However, the total amount of additional corporation tax collected in 2015/16 was 25% lower than one year earlier, when HMRC managed to net an extra £3.5bn, law firm Pinsent Masons said.
Heather Self, a partner at the firm, said that the fall in the amount recovered from the investigations could be an indication of a "lower-risk" approach to tax planning amongst large corporates over recent years.
“Intense media scrutiny and high-profile clamp downs by HMRC have pushed aggressive avoidance strategies off the agenda for many large businesses,” she added.
The firm said that the decline could also be explained by lower corporate tax rates, which reduce the corporate tax take, as well as the complexity of some cases.

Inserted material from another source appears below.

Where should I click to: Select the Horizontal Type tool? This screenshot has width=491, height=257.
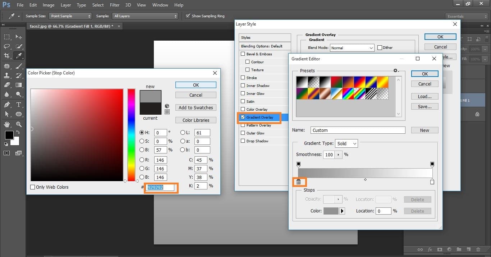click(x=18, y=105)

Self added, "We are seeing HMRC taking a more aggressive stance in relation to commercial transactions which were once seen as routine planning.
"The issues tend to be less clear cut, which can make them more difficult for HMRC to tackle.”
The report noted that HMRC and the Treasury are likely to be under pressure to show that they are taking a tough line with big corporates.
"It appears that HMRC is getting bolder at challenging the amount of profit of multinationals which should be allocated to UK economic activities.
“This is likely to result in higher corporation tax compliance yields in the future.”
The figures were collected from HMRC’s large business directorate, covering 2,100 of the country’s largest companies.